Car Accidents, Land Mines Blamed for Rising Disabled Population in Burma

By San Yamin Aung 9 January 2014

RANGOON — The number of people in Burma living with physical disabilities is on the rise, advocates for the disabled say, with an increase in traffic accidents and land mine explosions to blame.

“Violence and accidents are happening more frequently and because of this, the disabled population in the country is increasing annually,” said Aung Ko Myint, a founder of the Myanmar Independent Living Initiative and president of the Myanmar National Association of the Blind.

As the country’s road network has expanded and automobile ownership has risen—aided by a lifting of import restrictions for foreign vehicles in October 2011—traffic accidents have more than doubled since 2001, from 4,478 accidents that year to 9,339 in 2012, according to government figures supplied to the World Health Organization. Over that period, injuries from the accidents have risen from 6,938 to 15,720, the data show.

At the same time, decades of civil war have left the ground strewn with land mines in some of the country’s ethnic conflict regions. The Landmine and Cluster Munition Monitor said in a report published late last year that nine of Burma’s 14 states and divisions were believed to contain land mines.
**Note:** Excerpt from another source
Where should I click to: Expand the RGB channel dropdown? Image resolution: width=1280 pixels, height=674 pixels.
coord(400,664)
From 1999 to 2012, more than 3,300 people have been injured or killed in land mine blasts, according to the Monitor, an initiative of the International Campaign to Ban Landmines.
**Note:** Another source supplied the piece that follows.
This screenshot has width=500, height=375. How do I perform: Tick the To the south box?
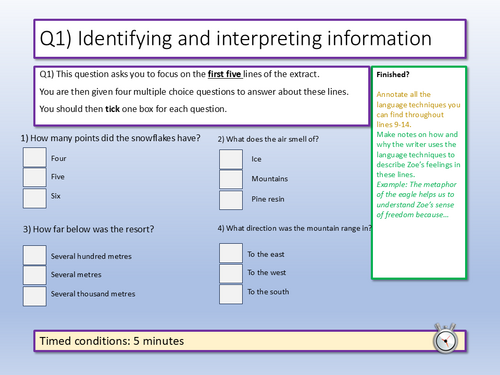point(231,294)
“Anyone can find themselves living with a disability, so people need to have discipline to avoid traffic accidents and also need to be educated on health matters,” Aung Ko Myint said, adding that the country’s underfunded health care system also bore some responsibility for the rising population of people with disabilities.

Soe Maung, a President’s Office minister, said in October that 2.3 percent of Burma’s population, estimated between 50 and 60 million people, are physically impaired. The figure was based on a National Disability Survey by the Ministry of Health released in 2010.

“All training schools for disabled people are full and many children who are born with a disability and elderly people who are disabled due to disease or an accident are waiting to attend training schools,” Aung Ko Myint said, adding that there were about 15 special education training schools for the deaf, blind, physically disabled and intellectually disabled in Burma.

He said up-to-date statistics on Burma’s disabled population do not exist, adding that it was hoped that a national census to be conducted later this year would shed light on the true size of the country’s disabled population.

“Although the number of disabled persons increases year after year because of land mines and weak health services, the fact is that the actual number of disabled citizens is not well known and is only now coming to light,” said Myat Thu Win, chairman of the Shwe Minn Tha Foundation, which focuses on assisting people with disabilities.

He said inadequacies in health care provision led to a high rate of children born with disabilities, often the result of malnutrition while in the mother’s womb. Poor health care also leads to handicapping circumstances for elderly patients who are afflicted with medical conditions that would otherwise be perfectly treatable in countries with more developed health care systems, Myat Thu Win said.

“Poverty and disability are directly linked,” he said. The Shwe Min Tha chairman said that contrary to the 2010 government data, Burma’s disabled were more likely to number in the range of 8 to 10 percent of the total population, or some 5 million to 6 million people.

The Eden Center for Disabled Children echoed that estimate, saying about 10 percent of the population was likely physically disabled to varying degrees.

Advocates like the ECDC say disabled citizens in Burma are in urgent need of basic opportunities in education and employment, and handicap accessibility to buildings and transportation infrastructure must be improved.

An adjustment to popular perceptions might also be in order.

Aung Kaung Myat, a 20-year-old paraplegic, told The Irrawaddy that Burma’s disabled are often stigmatized and excluded from society. “We are not getting on well, socially. People think that we will make them unlucky and that we are disabled because of deeds carried out in past lives,” he said. “It is used to justify their unwillingness to help us. This superstition is still present.”

Burma held its first arts festival for the disabled in October, and next week the capital Naypyidaw will host the 7th Asean Para Games for athletes from Southeast Asia with physical disabilities. Burma plans to send 213 participants to compete.

Burma will also host a regional Asean festival for disabled artists later this year.